2.4.6. Example: Byte Swizzling for Lockstep Configuration
Case A: DDR4 with sDQ[0]
sDQ[0] maps to the RUSER/WUSER group. It corresponds to the ECC lane in byte-swizzling notation. Because the BYTE_SWIZZLE_CH0 specification can only accept 0,1,2,3,ECC and X, the group number for other DQS groups must be reduced by 1.
This example illustrates the swizzling of DQS group 3 (BL0) with DQS group 2 (BL1), and DQS group 1 (BL2) with DQS group 0 (BL3), respectively.
Scheme | BL0 | BL1 | BL2 | BL3 | BL4 | BL5 | BL6 | BL7 |
---|---|---|---|---|---|---|---|---|
DDR4/5_AC_TOP | DQ[4] | DQ[3] | DQ[2] | DQ[1] | AC1 | Ac2 | AC0 | sDQ[0] |
DQS group number in byte swizzling notation | 3 | 2 | 1 | 0 | X | X | X | ECC |
After Byte Swizzling | 2 | 3 | 0 | 1 | X | X | X | ECC |
To achieve the swizzling described in the above table, enter the following BYTE_SWIZZLE_CH0 specification in the Pin Swizzle Map:
BYTE_SWIZZLE_CH0=2,3,0,1,X,X,X,ECC;The method to swizzle the DQ pin within a group is the same for lockstep and non-lockstep configuration. Refer to the DQ Pin Swizzling Within DQS group for x32 DDR4 interface example for more information on how to configure DQ Pin Swizzling.
Case B: DDR4 with sDQ[4]
sDQ[4] maps to RUSER/WUSER group.

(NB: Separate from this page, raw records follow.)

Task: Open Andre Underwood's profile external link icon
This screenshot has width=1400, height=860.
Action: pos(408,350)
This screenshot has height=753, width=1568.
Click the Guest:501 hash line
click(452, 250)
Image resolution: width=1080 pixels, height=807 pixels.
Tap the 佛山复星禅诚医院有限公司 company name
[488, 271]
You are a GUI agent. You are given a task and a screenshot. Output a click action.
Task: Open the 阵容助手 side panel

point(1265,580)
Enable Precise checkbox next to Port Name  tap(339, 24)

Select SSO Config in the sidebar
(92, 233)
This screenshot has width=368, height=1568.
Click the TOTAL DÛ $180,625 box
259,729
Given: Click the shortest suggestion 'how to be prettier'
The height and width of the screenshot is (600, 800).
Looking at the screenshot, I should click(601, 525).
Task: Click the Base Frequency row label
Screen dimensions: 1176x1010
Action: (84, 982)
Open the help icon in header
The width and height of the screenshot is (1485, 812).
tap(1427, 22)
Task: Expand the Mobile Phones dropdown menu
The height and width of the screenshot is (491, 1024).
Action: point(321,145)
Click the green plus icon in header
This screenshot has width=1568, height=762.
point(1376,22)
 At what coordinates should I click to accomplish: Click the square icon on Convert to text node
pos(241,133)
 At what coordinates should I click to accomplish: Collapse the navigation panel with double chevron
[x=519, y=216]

It corresponds to the ECC lane in byte-swizzling notation.
Scheme | BL0 | BL1 | BL2 | BL3 | BL4 | BL5 | BL6 | BL7 |
---|---|---|---|---|---|---|---|---|
DDR4/5_AC_BOT | DQ[0] | AC0 | AC1 | AC2 | DQ[1] | DQ[2] | DQ[3] | sDQ[4] |
DQS group number in byte swizzling notation | 0 | X | X | X | 1 | 2 | 3 | ECC |
After Byte Swizzling | 1 | X | X | X | 0 | 3 | 2 | ECC |
This example illustrates the swizzling of DQS group 0 (BL0) with DQS group 1 (BL4), and DQS group 2 (BL5) with DQS group 3 (BL6), respectively.
To achieve this swizzling, enter the following BYTE SWIZZLE CH0 specification in the Pin Swizzle Map:
BYTE_SWIZZLE_CH0=1,X,X,X,0,3,2,ECC;The method to swizzle the DQ pin within a group is the same for lockstep and non-lockstep configurations. For more information on how to configure DQ pin swizzling, refer to the DQ Pin Swizzling Within DQS group for x32 DDR4 interface example.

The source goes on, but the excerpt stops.